Queen Elizabeth invokes spirit of second World War in speech

UK coronavirus death toll reaches 4934 with 621 new deaths reported on Sunday

Queen Elizabeth invokes the spirit of the second World War in a televised address to the British people, urging them to unite and cooperate in the face of coronavirus. Video: BBC


Queen Elizabeth has invoked the spirit of the second World War in a televised address to the British people, urging them to unite and cooperate in the face of coronavirus. Acknowledging the hardship felt by many during the current crisis, she recalled her first broadcast in 1940 with her sister Princess Margaret.

“We, as children, spoke from here at Windsor to children who had been evacuated from their homes and sent away for their own safety. Today, once again, many will feel a painful sense of separation from their loved ones. But now, as then, we know, deep down, that it is the right thing to do,” she said.

“While we have faced challenges before, this one is different. This time we join with all nations across the globe in a common endeavour, using the great advances of science and our instinctive compassion to heal. We will succeed - and that success will belong to every one of us.”

Earlier, health secretary Matt Hancock backed away from a threat to ban exercise outside the home if too many people ignored the rules on social distancing. After one London park said it would remain closed on Sunday because thousands of people were ignoring the rules by sunbathing and having barbeques, Mr Hancock suggested that further restrictions might be necessary.


But after a backlash amid fears that people with no gardens or other outside space would be hit hard by such restrictions, the health secretary told a press briefing in Downing Street that he was not planning new measures.

“We’ve included exercise as one of the things you can leave your house to dobecause exercise is good for our physical and mental health but please do not bend or break this rule.

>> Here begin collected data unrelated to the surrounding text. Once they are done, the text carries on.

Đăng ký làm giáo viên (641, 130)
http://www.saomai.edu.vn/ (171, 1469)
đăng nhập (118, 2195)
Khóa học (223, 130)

We can’t rule out further steps but I don’t want anyone to think that any changes to the social distancing rules are imminent because the vast majority are following the rules,” he said.

“I say this to the small minority who are breaking the rules or pushing the boundaries: you are risking your own life and the lives of others and you are making it harder for us all.”

Britain’s death toll from the coronavirus has reached 4934, with 621 new deaths reported on Sunday. Hospital admissions for the virus have risen across the country with a sharp rise in London.


Scotland’s chief medical officer has withdrawn from the public information campaign about the coronavirus after visiting her second home twice during the lockdown. Catherine Calderwood apologised during a televised press conference with Scotland’s first minister Nicola Sturgeon and she received a police warning after ignoring the advice she was giving in public information announcements.

Ms Sturgeon said that Dr Calderwood had offered her resignation but that she had rejected it because the chief medical officer’s advice and expertise was invaluable during the pandemic.

“I did not follow advice I am giving to others. I am truly sorry for that. What I did was wrong. I am very sorry. It will not happen again. I realise how important the advice is that I have issued, I do not want my mistake to distract from that,” Dr Calderwood said.